= Walter Shirley Shirley =

English barrister, law writer and Liberal politician

Walter Shirley Shirley (1851 – 1 May 1888) was an English barrister and law writer and a Liberal politician.

Shirley was born Walter Shirley Smith at Doncaster, the son of William Edwood Smith twice Lord Mayor of Doncaster and Town Clerk, and his wife Jane Winteringham Shirley daughter of John Shirley attorney of Attercliffe . The family adopted the name Shirley on 23 November 1863. His grandfather was Joseph Smith (1792–1841) Alderman and Burgess of Doncaster and his great grandfather William Smith of Rotherham (1767–1829) . His uncle, Arthur Joseph Smith(1825–1891)
was three times Lord Mayor of Doncaster.
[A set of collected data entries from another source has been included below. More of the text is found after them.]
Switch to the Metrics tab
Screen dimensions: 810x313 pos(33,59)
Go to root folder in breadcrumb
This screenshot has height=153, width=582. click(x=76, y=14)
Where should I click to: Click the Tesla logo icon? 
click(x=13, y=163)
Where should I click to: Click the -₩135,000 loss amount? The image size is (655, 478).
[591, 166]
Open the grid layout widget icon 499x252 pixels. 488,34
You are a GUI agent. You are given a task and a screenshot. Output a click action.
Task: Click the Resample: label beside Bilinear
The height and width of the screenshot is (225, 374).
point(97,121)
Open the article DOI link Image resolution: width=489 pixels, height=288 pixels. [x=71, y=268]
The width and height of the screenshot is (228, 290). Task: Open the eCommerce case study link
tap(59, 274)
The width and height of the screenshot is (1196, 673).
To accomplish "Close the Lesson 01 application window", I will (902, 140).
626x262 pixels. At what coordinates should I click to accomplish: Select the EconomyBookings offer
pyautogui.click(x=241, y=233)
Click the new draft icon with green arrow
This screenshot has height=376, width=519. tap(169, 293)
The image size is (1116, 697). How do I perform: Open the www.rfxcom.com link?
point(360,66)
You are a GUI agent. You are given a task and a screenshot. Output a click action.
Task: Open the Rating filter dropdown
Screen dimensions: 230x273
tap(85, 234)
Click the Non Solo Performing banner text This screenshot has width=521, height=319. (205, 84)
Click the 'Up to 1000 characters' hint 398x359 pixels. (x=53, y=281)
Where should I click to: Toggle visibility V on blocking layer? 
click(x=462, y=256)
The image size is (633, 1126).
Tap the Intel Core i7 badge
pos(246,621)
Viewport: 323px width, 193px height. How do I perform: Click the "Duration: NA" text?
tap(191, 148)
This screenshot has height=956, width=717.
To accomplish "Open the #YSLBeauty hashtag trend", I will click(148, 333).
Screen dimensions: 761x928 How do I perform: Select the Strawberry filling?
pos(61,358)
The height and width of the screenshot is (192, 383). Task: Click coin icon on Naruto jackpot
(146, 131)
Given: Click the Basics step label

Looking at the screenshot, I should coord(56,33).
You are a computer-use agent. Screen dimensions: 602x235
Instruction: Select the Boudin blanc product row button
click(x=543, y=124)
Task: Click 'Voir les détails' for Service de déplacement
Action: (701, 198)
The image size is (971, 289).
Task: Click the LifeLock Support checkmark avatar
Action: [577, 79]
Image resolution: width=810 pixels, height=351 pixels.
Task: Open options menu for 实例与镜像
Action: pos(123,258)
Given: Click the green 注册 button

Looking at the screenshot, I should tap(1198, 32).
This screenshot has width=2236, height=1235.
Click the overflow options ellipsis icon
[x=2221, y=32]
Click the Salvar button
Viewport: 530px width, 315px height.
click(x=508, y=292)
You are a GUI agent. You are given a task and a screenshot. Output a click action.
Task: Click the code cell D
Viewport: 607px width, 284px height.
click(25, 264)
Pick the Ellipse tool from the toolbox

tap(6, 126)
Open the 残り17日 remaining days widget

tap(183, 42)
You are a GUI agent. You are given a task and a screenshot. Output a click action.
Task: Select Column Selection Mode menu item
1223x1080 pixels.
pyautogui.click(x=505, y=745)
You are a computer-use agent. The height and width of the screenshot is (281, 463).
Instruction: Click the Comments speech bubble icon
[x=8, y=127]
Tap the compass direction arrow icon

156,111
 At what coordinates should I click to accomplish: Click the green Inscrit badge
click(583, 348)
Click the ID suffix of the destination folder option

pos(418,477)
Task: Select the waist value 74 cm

He was educated at Rugby School and Balliol College, Oxford. He was called to the bar at Inner Temple and went on the North Eastern circuit. He wrote several papers on legal matters.

At the 1885 general election Shirley was elected as Member of Parliament (MP) for Doncaster. He was an advanced Liberal. He resigned the seat in February 1888 but died in May that year at the age of 36.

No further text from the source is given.